Nel corso del 2018, sono stati formati una trentina di insegnanti sulla prevenzione dell’estremismo violento. I docenti appartengono all’associazione degli insegnanti di educazione civica tunisina (ATEC – Association Tunisienne d’Education Civique) e vengono dalle scuole superiori e licei dei governatorati di Ariana, Ben Arous e Manouba nell’area di Tunisi e dai governatorati di Medenine e Tataoine. Oltre a loro, anche rappresentanti di associazioni di donne e della società civile si sono confrontati sulla teoria e sulla pratica di come prevenire la radicalizzazione tra i giovani, soprattutto nel sud del Paese dove si vive una realtà più difficile di isolamento, mancanza di opportunità lavorative e formative e un maggior influsso del linguaggio aggressivo. Per questo si mira alla creazione di club della pace nelle scuole interessate dal progetto, dove gli operatori di IDH svolgono un’azione di monitoraggio e coinvolgimento degli studenti nel programma grazie a videoclip, cineforum e dibattiti in classe.

 

Un momento di lavoro degli ambasciatori della pace.

Un momento di lavoro per le ambasciatrici di pace. 
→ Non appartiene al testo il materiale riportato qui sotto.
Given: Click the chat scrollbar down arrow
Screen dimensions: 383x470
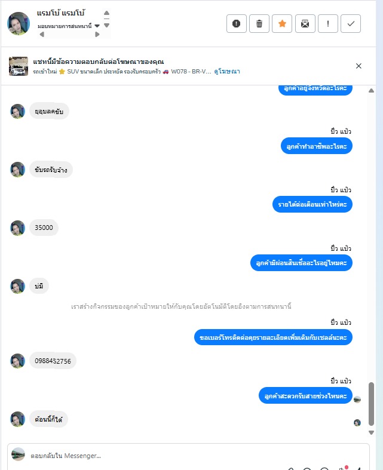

I ritratti di alcuni ambasciatori di pace

Le ambasciatrici e gli ambasciatori di pace.

 

“Uno dei risultati importanti che abbiamo già raggiunto è l’identificazione e la selezione di ambasciatori e ambasciatrici di pace – dice Emna Jebloui, direttrice di IDH e membro del Comitato governativo per la lotta all’estremismo violento -. Grazie ad un’attività di sensibilizzazione svolta nelle scuole superiori dei governatorati della Grande Tunisi e l’incontro con centinaia di ragazze e ragazzi adolescenti, sono stati identificati 97 ambasciatori, 66 sono donne che si impegnano a promuovere una cultura di pace tra i loro coetanei. È un segnale importante per la società tunisina che non vuole più essere identificata come terra di foreign fighters “.

 

Lo staff amministrativo del progetto

La formazione dello staff sulle procedure di rendicontazione. 

 

Helpcode sostiene IDH nella formazione dei suoi operatori e della società civile tunisina con corsi per migliorare le capacità amministrative e di gestione dei progetti sociali. In questi giorni infatti si è conclusa a Tunisi la preparazione della responsabile amministrativa sulle procedure di rendicontazione. Un passo in più per una maggiore competenza gestionale di un importante partner tunisino.